The unjustified absentee worker can not be dismissed because of the need to assist the depressed daughter

The unjustified absentee worker can not be dismissed because of the need to assist the depressed daughter

The unjustified absentee worker can not be dismissed because of the need to assist the depressed daughter

A serious family reason, supplemented by the serious postpartum syndrome of the daughter, should be considered in assessing the missing employee who does not submit the forms requesting leave. Assisting the daughter affected by severe postpartum depression justifies the failure to send the permit to take leave: it can not, therefore, trigger the dismissal for just cause of the employee who is unjustifiably absent.

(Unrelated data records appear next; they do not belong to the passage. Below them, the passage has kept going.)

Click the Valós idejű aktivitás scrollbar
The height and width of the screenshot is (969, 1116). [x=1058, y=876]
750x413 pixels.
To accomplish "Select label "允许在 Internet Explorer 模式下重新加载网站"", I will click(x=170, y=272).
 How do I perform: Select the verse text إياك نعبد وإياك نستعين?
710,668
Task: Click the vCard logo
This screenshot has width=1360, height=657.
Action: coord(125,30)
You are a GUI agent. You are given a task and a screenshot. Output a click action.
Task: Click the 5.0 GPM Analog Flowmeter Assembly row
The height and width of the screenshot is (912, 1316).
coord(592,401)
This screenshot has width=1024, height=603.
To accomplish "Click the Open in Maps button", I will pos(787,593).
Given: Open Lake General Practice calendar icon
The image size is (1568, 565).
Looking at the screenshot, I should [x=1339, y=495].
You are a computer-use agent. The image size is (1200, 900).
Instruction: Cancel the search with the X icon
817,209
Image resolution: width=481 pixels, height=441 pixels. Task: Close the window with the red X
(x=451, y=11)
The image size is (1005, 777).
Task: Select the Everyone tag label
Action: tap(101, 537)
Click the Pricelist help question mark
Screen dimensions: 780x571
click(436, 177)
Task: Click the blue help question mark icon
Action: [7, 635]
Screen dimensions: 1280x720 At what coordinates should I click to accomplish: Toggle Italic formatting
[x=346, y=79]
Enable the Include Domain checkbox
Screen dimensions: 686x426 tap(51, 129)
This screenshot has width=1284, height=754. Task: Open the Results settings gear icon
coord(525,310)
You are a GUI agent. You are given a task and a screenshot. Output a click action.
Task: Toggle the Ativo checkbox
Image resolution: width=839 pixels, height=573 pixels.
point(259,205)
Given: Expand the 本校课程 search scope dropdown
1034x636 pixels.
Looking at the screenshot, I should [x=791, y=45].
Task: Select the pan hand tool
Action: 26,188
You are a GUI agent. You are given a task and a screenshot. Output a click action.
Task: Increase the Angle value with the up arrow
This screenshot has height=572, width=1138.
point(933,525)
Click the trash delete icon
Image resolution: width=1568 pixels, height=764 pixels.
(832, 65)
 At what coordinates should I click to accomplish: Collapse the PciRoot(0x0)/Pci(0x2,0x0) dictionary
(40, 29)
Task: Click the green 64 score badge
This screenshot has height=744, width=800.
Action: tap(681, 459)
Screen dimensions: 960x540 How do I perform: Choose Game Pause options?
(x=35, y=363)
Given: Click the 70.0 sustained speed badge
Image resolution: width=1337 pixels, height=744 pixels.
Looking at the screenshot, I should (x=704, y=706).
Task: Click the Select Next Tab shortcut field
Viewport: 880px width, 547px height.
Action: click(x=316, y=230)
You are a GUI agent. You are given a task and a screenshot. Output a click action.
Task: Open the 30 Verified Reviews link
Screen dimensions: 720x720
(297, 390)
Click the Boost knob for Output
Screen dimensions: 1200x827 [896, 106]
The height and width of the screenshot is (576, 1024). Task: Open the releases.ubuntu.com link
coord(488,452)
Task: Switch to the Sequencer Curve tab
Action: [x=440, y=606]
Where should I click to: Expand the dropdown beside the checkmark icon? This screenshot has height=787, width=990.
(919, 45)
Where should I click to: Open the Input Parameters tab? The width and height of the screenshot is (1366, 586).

The Supreme Court ratified this with sentence 1922/18, filed January 25. The conduct alleged against the woman and which cost her the withdrawal related to the failure to send the employer permission to take leave for serious family reasons, namely assistance to the daughter struggling with heavy postpartum depression. According to the Court of Cassation, the conviction regarding the existence of the just cause of dismissal attributes exclusive importance to the non-observance of the forms envisaged for obtaining permission to use leave, regardless of the consideration of the effectiveness and urgency of the reasons for the absence (which certainly can not be exhausted in the relief about the ordinariness of the delivery event, when instead the need invoked was given by the assistance to the daughter affected by a severe postpartum depression). On the contrary, this serious family motive affects the evaluation of the “objective consistency and the subjective qualification of the wrongful conduct”.